* _Task set_:
1. In the grace passage, rewrite the text from "And so we are" to "all is of grace.", substituting "heights" for "altitudes".
2. According to the grace passage, how many references to grace are gathered from the six chapters of the Ephesian letter?
3. Check each statement against the grace passage and mark it yes or no, quoting the deciding words: (a) Ephesians is chiefly occupied with the matter of salvation. (b) The plan is to study each occurrence of grace in its own particular connection. (c) The peril named at the Ephesian position is losing the realization that everything is of grace.

* _Provided text_:
________________________

Reading: Ephesians 1:2,7; 2:5,7,8; 3:2,7,8; 4:7,29; 6:24. Zechariah 4:7.
I think you will have been impressed with the number of times in which that word grace occurs in the letter to the Ephesians. I must confess that I was greatly impressed as I noticed it, and it conveyed to my own heart a very blessed significance. I think the higher we go in Divine revelation, the more subtle the perils become, and when we come to a contemplation of what we may call Ephesian truth and the Ephesian position, it is there that we meet one of our greatest perils, our greatest spiritual perils. And the peril there is that of losing, to some extent, the realisation that everything is of grace. In Ephesians we are not particularly occupied with the matter of salvation. When we are in Romans and salvation is so very much more in view, then of course the matter of grace is before us all the time and grace has a large place in our consciousness. In Ephesians we are dealing more with position and vocation and more of the active side of our own spiritual life, and it is just there that we come into the realm of the danger of letting grace in its more intensive form fall away from our consciousness. That is indeed our supreme peril as we advance into the higher and the deeper things of the life to which the Lord has called us.
And so we are brought back almost with a startling reminder as we gather up a dozen references to grace in the six chapters of this Ephesian letter. And it is rather the cumulative effect of that that I want to deal with, not studying each occurrence with its own peculiar connection, but just that we might remind our hearts of the fact that it does not matter how far we may advance, into whatever altitudes of spiritual life we may ascend, whatever may be the honour conferred upon us and the service to which we are called, we never for one moment in the slightest degree get beyond the range of grace or beyond the limit where all is of grace.

________________________

* _Material shown_:
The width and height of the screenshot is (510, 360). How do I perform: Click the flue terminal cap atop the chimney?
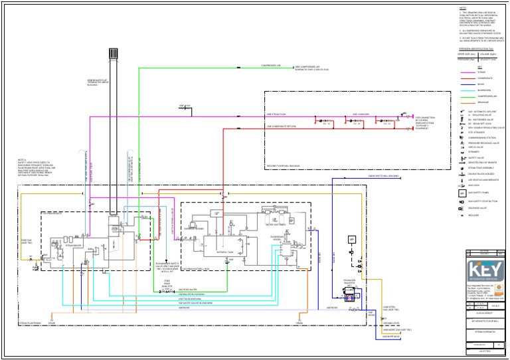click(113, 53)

________________________

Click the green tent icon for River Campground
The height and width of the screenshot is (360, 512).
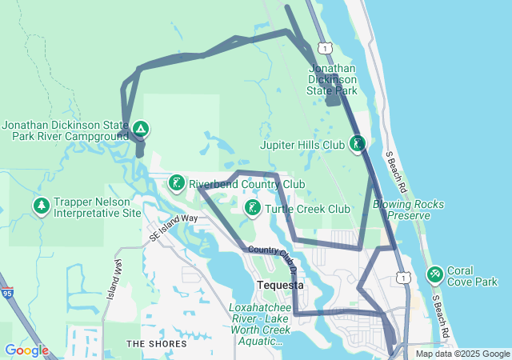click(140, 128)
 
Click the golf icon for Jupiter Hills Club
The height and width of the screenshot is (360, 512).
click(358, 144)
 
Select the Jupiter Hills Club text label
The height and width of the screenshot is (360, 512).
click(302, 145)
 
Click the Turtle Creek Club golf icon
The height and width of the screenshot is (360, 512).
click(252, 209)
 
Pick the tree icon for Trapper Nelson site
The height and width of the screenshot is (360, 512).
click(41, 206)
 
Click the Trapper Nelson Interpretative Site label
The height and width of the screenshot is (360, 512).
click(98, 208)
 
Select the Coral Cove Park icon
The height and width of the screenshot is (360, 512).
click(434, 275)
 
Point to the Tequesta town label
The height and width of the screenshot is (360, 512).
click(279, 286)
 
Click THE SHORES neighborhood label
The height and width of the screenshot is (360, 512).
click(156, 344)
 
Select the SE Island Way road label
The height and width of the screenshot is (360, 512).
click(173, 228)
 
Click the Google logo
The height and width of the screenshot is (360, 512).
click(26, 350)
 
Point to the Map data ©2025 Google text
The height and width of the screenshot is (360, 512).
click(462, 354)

________________________

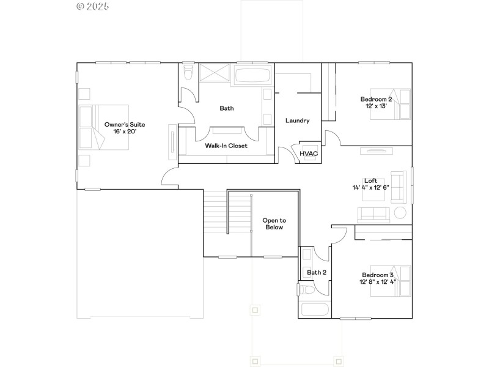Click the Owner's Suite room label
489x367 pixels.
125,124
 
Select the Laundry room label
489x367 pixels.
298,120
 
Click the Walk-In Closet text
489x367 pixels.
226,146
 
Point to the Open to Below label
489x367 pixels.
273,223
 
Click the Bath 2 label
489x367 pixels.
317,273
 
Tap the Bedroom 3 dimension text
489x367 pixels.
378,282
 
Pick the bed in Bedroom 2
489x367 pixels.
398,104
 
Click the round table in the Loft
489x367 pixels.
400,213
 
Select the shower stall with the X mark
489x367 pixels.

________________________

* _Responses in order_:
1.
And so we are brought back almost with a startling reminder as we gather up a dozen references to grace in the six chapters of this Ephesian letter. And it is rather the cumulative effect of that that I want to deal with, not studying each occurrence with its own peculiar connection, but just that we might remind our hearts of the fact that it does not matter how far we may advance, into whatever heights of spiritual life we may ascend, whatever may be the honour conferred upon us and the service to which we are called, we never for one moment in the slightest degree get beyond the range of grace or beyond the limit where all is of grace.

2. A dozen.

3.
(a) No: "In Ephesians we are not particularly occupied with the matter of salvation."
(b) No: "not studying each occurrence with its own peculiar connection"
(c) Yes: "the peril there is that of losing, to some extent, the realisation that everything is of grace"